Task statement - For the string "will", work out how many lines of the data contain it and give that number with nothing added.
**** Data listing ****
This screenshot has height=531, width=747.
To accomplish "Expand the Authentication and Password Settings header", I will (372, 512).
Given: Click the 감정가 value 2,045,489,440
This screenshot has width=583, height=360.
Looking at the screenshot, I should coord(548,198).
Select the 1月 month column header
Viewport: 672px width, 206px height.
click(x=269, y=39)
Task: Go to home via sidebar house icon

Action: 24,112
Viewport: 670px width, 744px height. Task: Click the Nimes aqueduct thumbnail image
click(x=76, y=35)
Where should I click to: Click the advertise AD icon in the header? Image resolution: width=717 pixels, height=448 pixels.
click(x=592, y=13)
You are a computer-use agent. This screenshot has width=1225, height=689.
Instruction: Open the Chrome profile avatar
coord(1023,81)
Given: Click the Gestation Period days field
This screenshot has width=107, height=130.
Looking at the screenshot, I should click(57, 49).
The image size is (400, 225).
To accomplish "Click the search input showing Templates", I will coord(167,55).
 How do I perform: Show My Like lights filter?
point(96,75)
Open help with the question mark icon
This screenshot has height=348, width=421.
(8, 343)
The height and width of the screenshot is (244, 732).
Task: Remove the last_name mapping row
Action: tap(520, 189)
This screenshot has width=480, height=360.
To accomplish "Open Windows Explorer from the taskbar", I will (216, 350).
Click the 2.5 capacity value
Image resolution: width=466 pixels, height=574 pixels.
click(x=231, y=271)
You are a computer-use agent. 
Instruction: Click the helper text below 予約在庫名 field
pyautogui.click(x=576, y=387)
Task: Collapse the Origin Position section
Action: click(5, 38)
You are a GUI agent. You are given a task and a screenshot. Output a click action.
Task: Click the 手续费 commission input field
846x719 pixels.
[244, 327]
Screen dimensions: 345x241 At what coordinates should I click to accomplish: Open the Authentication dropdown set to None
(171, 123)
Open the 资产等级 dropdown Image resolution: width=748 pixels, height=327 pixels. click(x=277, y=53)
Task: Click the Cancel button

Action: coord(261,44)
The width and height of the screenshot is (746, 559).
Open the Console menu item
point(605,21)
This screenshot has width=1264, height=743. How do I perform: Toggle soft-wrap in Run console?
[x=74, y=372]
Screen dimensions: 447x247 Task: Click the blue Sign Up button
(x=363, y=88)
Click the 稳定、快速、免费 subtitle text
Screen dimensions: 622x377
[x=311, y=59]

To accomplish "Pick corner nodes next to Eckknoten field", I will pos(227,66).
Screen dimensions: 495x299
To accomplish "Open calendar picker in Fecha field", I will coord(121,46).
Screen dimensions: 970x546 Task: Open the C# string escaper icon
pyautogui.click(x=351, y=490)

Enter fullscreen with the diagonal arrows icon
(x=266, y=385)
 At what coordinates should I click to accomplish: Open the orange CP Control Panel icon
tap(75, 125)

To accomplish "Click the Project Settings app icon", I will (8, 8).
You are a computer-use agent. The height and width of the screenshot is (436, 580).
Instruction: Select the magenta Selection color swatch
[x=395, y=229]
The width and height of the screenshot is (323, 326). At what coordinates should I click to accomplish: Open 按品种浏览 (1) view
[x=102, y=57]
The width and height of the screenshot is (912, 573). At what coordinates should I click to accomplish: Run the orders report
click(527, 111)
****
Response to the exercise - 6